The five-year grant is for $3.75 million and involves collaboration between UC's Department of Biomedical Engineering and the Division of Developmental Biology at CCHMC.
David Butler, PhD, UC professor of biomedical engineering, says the award is designated as a Bioengineering Research Partnership (BRP) to support a multidisciplinary research team applying an integrative approach to solving a major biomedical problem.
For more than a decade, Butler's lab has focused on developing better repairs for the patellar tendon, the site where surgeons harvest tissue when reconstructing a torn anterior cruciate ligament (ACL).
Because surgeons remove about a third of the tendon for the ACL, the site remains a problem for many patients. It also could be a source of another graft if the site could be repaired.
"A lot of times patients say their pain doesn't come from the ACL graft, but from the donor site where the graft was harvested," says Butler. "So that motivated us to look at tendon repair and tendon healing, and to use this model to investigate tissue engineering principles and ways in which we can more effectively repair any damaged tendon."
Butler and his team have previously used a paradigm they developed called Functional Tissue Engineering (FTE) where researchers first study the normal structure and in vivo activity levels of tissues as they function within the body. By using the forces measured in the tendon during normal activity as design parameters, they can better evaluate the function of tissue engineered constructs, or TECs.
A combination of adult stem cells and biomaterials, TECs exhibit promise as a treatment after tendon injury. By mechanically stimulating TECs prior to surgery, Butler says UC researchers have created TECs that almost exactly match the functional stiffness of the normal tendon. But, he says, these TEC-based repairs can't completely recreate the exact tendon architecture, especially where it inserts into bone.
That led to the partnership between Butler's lab and the lab of Christopher Wylie, PhD, professor and director of the division of developmental biology at CCHMC.
"We want to understand how the tendon normally develops," says Butler, "because we might then be able to introduce or precondition these TECs biologically in a way that's even more effective than what we've done using mechanical stimulation. We actually hope to introduce some of these signals that we measure during growth and development during the repair process that occurs after injury in the adult tendon."
Using multi-functional tissue engineering, Butler and Wylie will identify which genes and signaling pathways are expressed at different stages of normal tendon development.
Then, they will work to experimentally manipulate the expression of those target genes and signals in TECs prior to introducing them at surgery.

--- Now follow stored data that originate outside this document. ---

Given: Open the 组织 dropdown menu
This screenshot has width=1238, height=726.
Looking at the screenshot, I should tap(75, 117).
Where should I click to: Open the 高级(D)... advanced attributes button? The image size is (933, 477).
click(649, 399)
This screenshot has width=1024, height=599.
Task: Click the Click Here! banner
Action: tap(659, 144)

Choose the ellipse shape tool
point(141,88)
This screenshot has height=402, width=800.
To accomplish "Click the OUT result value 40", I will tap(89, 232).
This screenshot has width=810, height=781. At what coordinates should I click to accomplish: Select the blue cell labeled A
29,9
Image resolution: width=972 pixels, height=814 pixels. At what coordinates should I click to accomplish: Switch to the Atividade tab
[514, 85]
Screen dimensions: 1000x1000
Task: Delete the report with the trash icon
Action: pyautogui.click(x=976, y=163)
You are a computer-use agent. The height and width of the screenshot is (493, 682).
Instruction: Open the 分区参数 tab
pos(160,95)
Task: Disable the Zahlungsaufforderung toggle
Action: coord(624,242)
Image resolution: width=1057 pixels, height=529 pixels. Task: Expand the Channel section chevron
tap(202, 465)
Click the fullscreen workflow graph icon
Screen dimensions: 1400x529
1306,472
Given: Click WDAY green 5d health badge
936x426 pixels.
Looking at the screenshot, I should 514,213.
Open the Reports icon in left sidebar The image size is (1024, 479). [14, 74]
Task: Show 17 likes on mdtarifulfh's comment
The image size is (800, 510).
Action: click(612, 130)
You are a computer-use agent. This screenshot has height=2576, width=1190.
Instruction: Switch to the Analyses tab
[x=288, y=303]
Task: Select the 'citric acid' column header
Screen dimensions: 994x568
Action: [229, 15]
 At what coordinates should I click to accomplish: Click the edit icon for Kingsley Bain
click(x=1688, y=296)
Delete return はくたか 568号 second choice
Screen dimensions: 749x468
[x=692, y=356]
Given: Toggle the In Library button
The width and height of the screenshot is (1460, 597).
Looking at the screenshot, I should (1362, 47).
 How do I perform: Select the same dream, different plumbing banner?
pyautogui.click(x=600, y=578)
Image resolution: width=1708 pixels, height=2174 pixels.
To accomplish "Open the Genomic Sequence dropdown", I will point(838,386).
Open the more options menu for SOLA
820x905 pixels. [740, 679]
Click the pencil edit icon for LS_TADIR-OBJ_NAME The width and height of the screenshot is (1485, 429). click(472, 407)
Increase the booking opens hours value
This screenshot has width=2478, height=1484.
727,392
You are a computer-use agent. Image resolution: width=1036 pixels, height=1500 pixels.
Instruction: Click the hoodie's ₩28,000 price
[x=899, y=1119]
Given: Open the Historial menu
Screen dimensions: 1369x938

They hope that the research will not only lead to better TECs for soft tissue repair, but a maturation of tissue engineering principles that can be applied for bone or cartilage repair.
In order to share those principles, Butler and Wylie will present their work to a consortium of clinical and basic science investigators as well as an industry panel at a one-day conference at UC in April.
"These BRPs are not about just doing fundamental research," Butler says, "they're about translating that research to more rapidly bring treatments to patients."